Washington baseball bid gets new life
Tuesday, Dec. 21, 2004 | 11:11 a.m.
SUN STAFF AND WIRE REPORTS
WASHINGTON -- Major League Baseball in the nation's capital may not be dead, after all.
After a day of negotiations among the mayor's office, baseball officials and the head of the District of Columbia city council, government leaders announced an agreement Monday night they said would revive a deal to move baseball's Montreal Expos to Washington.
The council was to vote on the revised package today. At a meeting this morning, the council had yet to take up the issue.
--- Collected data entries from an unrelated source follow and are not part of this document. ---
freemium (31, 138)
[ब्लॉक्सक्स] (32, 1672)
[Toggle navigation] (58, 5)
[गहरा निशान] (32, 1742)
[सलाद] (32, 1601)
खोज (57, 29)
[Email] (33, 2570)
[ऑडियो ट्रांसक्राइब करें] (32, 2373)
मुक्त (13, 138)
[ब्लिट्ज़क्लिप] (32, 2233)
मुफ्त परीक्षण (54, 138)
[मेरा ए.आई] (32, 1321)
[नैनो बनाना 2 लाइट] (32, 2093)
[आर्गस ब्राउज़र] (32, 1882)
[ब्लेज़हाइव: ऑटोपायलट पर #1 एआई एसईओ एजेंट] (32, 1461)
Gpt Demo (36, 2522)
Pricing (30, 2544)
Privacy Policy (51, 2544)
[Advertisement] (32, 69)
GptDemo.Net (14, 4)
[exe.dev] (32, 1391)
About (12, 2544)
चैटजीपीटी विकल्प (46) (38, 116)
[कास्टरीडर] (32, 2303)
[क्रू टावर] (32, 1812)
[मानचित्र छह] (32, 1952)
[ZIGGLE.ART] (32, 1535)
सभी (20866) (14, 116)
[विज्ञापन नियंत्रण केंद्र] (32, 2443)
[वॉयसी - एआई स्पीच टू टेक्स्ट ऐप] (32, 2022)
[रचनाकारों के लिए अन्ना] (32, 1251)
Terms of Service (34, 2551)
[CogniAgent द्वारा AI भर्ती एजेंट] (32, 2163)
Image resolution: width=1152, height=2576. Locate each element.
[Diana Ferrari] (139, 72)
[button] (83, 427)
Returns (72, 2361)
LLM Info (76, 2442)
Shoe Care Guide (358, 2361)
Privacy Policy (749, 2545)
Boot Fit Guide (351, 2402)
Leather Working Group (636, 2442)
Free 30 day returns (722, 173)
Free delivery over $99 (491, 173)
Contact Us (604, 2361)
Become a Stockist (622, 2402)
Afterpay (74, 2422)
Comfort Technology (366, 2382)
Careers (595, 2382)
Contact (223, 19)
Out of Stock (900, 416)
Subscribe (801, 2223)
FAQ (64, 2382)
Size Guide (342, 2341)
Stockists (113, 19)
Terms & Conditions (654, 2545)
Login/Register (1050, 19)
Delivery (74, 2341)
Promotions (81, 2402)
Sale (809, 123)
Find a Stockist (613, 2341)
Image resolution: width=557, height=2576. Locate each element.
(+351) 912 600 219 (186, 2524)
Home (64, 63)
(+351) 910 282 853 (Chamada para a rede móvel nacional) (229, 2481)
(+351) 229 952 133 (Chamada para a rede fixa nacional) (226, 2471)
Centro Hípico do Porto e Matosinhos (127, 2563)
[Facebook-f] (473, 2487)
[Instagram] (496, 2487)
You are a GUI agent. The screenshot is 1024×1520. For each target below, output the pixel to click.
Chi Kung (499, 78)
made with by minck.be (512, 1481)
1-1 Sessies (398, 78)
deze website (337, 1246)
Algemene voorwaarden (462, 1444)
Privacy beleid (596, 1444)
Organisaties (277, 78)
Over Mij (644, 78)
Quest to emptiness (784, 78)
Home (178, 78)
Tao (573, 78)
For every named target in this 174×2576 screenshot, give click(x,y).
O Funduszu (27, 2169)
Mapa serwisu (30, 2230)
Las Vegas was originally in the running for the Expos, and local officials have noted that should the deal in Washington fall apart, Las Vegas could be next in line.
Las Vegas Mayor Oscar Goodman, however, dismissed the situation in the nation's capital this morning.
"I wish Washington well," Goodman said, adding that the developments are "absolutely not" a setback for his efforts to bring baseball to Las Vegas. "We have so much planning to do it's almost a blessing."
Since a private group bid to bring the Expos to Las Vegas, several other groups have surfaced and Goodman has been in the forefront of the effort.
The mayor met with Hall of Famer Reggie Jackson on Monday. Jackson, a part-time Las Vegas resident, has a group of investors trying to buy a franchise. A number of small-market teams have been mentioned as possibilities for being sold, moved or both.
"Baseball has indicated we're next in line. It's a non-issue as far as I'm concerned," Goodman said of the Washington situation. "There's plenty of action in baseball."
In Washington, the compromise reached by Mayor Anthony A. Williams, D.C. Council Chairman Linda W. Cropp and baseball officials appears to have settled remaining problems, assuming the council approves the deal. The plan allows private financing for a 41,000-seat stadium on the Anacostia River south of the Capitol but would eliminate a provision voiding the deal if private financing isn't found.
Estimates for the project, which includes land acquisition, street improvements, infrastructure upgrades and refurbishing RFK Stadium, start at $435 million.
The revised deal also splits the liability for cost overruns and missed construction deadlines evenly between the city and Major League Baseball, Williams spokesman Chris Bender said.
Last week, the council approved a Cropp-sponsored requirement that private money cover at least half the cost of actual stadium construction, now estimated at $249 million. Baseball rejected that provision and halted promotional, marketing and sales operations for the team, which would be renamed the Nationals.
The city faces a Dec. 31 deadline to have a financing law in place consistent with the September agreement signed by the team and Williams.
Under the accord, Williams' office would keep the council informed on all private funding proposals it receives. In return, Cropp agreed to drop the provision she inserted last week that would void the deal if the city couldn't find private financing.
"We remain hopeful that the council will pass legislation consistent with the stadium agreement so we can move forward with the Nationals in D.C.," said Bob DuPuy, baseball's chief operating officer, who negotiated by telephone from New York.
The effort to bring Major League Baseball back to the capital 33 years after the expansion Washington Senators became the Texas Rangers has been controversial.
A poll published by the Washington Post on Monday found that 56 percent of city residents surveyed favored private funding to pay for half the cost of a baseball stadium. Nearly 53 percent favored the private funding requirement, which wasn't part of the city's talks with baseball owners, even if it led owners to move the Expos elsewhere.